When criticism is leveled against a judge, for example, they can’t really respond.
“First of all, I don’t want to get into any of those arguments, but by rule we are not to engage in that kind of practice,” he said. “If I explain my decision, I explain it on the record or I explain it in a written opinion, but otherwise we don’t talk about it because we’re dealing with peoples’ lives.”
It happens, but judges try not to show any emotion. But that’s difficult to do sometimes, particularly with child abuse cases, he said.
He remembers a homicide case he was prosecuting where a grandmother had been left to starve to death by her family.
“And he (judge) started thinking about his own mother who had just passed away and he started crying and he turned his back to the jury so they wouldn’t see him,” Erickson said.
For a number of years, many of the people he has seen in his courtroom have been charged with offenses involving methamphetamine.
“We’re struggling with that,” he said. “We really haven’t found a really good answer to that.”
Legislators have passed laws making meth possession an offense that carries presumptive probation, unless a judge overrides it.
“I don’t have a real problem with that (probation) but for some of them it just doesn’t work,” he said.
He has revoked many probationary terms and has also not placed individuals on probation in the first place because of their history.
It’s not uncommon for the public to react with “it’s a slap on the wrist” when someone has been sentenced to probation rather than time behind bars.
“There are some people who want everybody locked up and thrown away,” he said. “And yet they don’t want to pay for that.”
And there’s also this: “Nobody hears about our success stories.
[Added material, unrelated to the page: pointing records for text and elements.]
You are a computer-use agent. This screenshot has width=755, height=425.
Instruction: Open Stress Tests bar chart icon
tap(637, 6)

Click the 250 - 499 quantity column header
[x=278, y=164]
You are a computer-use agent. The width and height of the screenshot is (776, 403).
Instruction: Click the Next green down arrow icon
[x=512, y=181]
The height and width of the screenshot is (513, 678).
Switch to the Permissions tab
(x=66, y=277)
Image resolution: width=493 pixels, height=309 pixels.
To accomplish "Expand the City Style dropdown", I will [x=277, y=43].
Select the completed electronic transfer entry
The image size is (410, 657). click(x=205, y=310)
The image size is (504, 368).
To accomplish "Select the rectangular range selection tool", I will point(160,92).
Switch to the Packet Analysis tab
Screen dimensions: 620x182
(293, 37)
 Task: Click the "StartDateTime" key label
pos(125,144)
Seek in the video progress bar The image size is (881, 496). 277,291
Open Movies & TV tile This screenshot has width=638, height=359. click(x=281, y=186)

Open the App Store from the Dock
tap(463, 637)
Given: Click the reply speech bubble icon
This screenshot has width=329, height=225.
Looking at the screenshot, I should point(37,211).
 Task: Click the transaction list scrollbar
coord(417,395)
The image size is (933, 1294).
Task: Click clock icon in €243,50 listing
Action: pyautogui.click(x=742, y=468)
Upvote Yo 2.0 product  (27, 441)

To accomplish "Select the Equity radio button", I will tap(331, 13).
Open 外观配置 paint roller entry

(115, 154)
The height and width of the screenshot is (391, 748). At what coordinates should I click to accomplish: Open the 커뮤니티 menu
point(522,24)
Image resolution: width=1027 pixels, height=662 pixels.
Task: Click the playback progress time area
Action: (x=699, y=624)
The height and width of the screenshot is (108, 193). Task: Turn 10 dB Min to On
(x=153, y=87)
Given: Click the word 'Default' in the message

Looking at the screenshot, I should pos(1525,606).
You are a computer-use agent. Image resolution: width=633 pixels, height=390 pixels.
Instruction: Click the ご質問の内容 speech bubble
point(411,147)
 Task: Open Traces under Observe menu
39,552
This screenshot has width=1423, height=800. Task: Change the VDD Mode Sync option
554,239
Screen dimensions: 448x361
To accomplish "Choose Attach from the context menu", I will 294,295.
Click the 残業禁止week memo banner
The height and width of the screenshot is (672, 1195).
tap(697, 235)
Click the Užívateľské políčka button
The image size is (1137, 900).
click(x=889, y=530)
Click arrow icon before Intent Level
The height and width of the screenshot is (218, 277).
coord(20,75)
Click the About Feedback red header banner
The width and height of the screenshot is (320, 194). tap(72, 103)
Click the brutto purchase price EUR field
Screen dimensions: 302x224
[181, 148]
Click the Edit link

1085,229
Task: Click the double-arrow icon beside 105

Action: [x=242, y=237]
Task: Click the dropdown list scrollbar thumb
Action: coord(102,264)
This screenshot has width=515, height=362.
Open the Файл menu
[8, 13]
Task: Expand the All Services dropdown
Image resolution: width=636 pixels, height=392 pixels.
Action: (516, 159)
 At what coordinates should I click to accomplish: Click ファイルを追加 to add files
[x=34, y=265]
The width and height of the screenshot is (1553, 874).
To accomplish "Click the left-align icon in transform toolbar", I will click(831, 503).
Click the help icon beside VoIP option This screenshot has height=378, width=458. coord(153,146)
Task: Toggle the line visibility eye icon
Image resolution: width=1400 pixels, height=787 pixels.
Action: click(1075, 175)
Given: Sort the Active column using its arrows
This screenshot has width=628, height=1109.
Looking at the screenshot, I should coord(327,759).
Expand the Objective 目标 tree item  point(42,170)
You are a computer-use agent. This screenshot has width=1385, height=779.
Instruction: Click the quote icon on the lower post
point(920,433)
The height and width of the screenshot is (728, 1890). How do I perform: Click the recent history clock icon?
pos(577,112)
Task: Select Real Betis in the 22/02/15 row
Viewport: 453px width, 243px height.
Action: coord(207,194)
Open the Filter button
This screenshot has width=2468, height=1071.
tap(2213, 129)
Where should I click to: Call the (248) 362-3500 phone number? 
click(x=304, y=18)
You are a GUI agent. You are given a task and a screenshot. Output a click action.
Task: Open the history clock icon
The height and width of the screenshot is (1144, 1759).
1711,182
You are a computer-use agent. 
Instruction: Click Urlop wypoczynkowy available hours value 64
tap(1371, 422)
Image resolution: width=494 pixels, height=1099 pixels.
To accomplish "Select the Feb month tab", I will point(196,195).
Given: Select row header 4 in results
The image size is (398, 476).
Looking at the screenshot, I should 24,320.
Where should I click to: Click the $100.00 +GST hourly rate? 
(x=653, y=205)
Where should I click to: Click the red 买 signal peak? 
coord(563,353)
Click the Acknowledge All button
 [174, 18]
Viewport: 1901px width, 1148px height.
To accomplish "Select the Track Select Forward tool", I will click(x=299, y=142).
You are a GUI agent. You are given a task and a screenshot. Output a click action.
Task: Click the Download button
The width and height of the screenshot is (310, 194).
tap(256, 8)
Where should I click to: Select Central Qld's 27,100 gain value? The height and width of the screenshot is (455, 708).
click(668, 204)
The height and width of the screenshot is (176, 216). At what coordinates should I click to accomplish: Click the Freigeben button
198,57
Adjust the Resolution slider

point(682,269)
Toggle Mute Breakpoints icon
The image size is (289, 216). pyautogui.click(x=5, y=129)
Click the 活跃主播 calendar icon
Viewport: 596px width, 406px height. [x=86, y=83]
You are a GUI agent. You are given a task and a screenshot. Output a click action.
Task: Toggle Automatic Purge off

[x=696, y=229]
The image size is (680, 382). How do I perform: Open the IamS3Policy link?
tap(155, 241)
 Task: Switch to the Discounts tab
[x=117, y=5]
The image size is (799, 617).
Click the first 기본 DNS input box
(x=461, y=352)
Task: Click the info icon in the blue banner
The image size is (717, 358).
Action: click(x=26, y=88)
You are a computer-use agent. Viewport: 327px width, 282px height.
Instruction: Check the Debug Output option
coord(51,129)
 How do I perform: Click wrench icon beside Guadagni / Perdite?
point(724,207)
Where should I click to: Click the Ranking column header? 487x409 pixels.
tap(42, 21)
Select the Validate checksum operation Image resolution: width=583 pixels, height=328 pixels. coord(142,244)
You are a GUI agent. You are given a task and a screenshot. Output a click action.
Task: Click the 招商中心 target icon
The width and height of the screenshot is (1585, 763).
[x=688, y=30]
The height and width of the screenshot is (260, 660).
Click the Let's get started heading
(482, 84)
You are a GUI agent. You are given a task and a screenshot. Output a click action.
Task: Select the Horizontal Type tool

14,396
There are quite a few that are successful.”
What advice would he give to an incoming judge?
“At a certain point, you need to be able to see both sides of an issue,” Erickson said.
Serving on the South Dakota Board of Pardons and Paroles was an experience that helped him the most as a judge.
“You saw the people who needed to be in the penitentiary,” he said. “You saw the people who maybe needed to be there just for a very short period of time to get their attention before they became used to it.
“And then you saw some that shouldn’t have been there,” Erickson said.

South Dakota Third Circuit Court Judge Jon Erickson’s retirement after 30 years on the bench will become official today. Here, he poses in his office in the Beadle County Courthouse.